Cogió a la niña entre sus brazos, la estrechó torpemente contra sí. Le fue difícil de sostener el peso y los miembros extendidos de la pequeña.

—Mamá —murmuró la niña parpadeando—. Mi mano.

—¿Tu mano? —Constance sacó la retorcida mano de la niña de entre sus apretados cuerpos—. ¿Te duele?

La cara de la niña se alteró y sollozó ligeramente, repitiendo su patética súplica: «Mi mano», antes de cerrar los ojos. Constance devolvió la niña a la cama, donde inmediatamente se dio la vuelta, las manos apretadas bajo su mejilla. Sólo con dificultad, pudo Constance liberarlas y examinarlas. Fue a buscar una vela y regresó, levantando la luz para observar las manos de su hija, que estaban ilesas. Quizás era un sueño: le dolían las manos, y despertaban los gritos de la niña, que se quejaba también de dolor en las manos. Era una idea a la vez dulce y horrible: compartían las pesadillas. Duras monedas habían sido apretadas en aquellas suaves manos del sueño, y el dolor de aquel sueño provocaba esos terribles chillidos que despertaban.

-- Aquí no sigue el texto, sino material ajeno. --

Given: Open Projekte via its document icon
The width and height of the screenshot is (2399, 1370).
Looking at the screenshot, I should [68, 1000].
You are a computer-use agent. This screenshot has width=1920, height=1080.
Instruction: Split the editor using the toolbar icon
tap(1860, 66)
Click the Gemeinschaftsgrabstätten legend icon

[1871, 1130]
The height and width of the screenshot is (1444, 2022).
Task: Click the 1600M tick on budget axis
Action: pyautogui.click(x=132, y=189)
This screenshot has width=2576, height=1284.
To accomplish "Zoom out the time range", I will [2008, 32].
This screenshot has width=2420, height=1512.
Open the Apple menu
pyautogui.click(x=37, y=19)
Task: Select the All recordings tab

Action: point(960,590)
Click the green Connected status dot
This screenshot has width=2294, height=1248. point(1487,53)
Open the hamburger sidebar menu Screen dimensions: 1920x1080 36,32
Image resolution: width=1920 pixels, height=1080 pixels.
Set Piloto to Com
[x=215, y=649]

Apagó la vela. Cuando sus ojos se hubieron adaptado a la oscuridad, y se hubo formado la gris sombra de una niña dormida, subió por las escaleras. Se acordó de Sarah Close susurrándole en la negrura de una larga noche en el Refugio que los sueños eran inquietos y que a veces se deslizaban de un durmiente a otro que estuviera en estrecha proximidad, o a alguien cuyo corazón hubiera unido Dios al tuyo. Silenciosos zarcillos salían apresuradamente de ella para agarrarse a Angelica incluso durante el sueño.

Se echó en la cama, y Joseph se quejó.

—¿Qué pasa ahora?

Levantó la muñeca para mirar el reloj a la débil luz grisácea de la lamparilla del techo.

—Maldita sea, las tres y media. ¿Qué demonios pasa contigo, Con?